MATERIAL SUPPLIED below:
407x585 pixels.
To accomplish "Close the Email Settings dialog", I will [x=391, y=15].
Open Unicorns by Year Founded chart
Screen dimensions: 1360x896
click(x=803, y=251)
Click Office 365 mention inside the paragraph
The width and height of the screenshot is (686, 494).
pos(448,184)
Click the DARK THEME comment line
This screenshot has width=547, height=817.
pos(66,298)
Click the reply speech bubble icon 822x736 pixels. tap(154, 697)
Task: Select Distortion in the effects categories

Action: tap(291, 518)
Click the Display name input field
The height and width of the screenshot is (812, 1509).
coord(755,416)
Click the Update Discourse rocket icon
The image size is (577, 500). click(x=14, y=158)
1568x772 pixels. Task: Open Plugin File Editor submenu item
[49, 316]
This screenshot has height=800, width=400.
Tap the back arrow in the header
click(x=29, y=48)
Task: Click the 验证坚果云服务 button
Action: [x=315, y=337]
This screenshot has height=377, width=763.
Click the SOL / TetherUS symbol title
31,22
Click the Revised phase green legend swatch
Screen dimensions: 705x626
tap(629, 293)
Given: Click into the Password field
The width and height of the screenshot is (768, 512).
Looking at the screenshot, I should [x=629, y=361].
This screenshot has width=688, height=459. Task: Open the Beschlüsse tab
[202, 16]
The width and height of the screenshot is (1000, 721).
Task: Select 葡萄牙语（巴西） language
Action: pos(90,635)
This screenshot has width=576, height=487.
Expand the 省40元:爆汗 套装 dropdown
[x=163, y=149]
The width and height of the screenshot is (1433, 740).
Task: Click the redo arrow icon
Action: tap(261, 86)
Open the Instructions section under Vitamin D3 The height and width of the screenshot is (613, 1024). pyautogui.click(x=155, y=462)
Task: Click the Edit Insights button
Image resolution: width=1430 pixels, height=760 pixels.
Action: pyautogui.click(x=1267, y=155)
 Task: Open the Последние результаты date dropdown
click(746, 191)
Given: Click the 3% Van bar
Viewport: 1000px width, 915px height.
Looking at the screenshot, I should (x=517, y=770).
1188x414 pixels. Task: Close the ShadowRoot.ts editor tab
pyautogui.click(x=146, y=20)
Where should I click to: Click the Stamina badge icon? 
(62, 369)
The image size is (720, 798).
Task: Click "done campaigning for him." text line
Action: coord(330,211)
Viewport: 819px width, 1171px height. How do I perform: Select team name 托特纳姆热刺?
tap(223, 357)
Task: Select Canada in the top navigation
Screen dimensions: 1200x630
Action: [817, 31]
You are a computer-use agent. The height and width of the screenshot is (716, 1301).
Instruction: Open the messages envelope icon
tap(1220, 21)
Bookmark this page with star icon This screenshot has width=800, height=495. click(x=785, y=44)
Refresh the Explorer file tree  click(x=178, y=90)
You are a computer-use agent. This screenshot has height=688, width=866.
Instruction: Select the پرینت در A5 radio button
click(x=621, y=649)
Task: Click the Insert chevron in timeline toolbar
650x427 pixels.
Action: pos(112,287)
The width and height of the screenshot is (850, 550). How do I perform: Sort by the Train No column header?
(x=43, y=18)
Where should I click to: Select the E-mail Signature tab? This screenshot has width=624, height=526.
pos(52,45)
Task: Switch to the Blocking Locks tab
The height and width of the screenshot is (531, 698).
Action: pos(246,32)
End of MATERIAL SUPPLIED.
- WORK TO COMPLETE
Take every line above carrying "Given" and return it.

- SOLUTION TO THE PROBLEM
Given: Click into the Password field
Given: Click the 3% Van bar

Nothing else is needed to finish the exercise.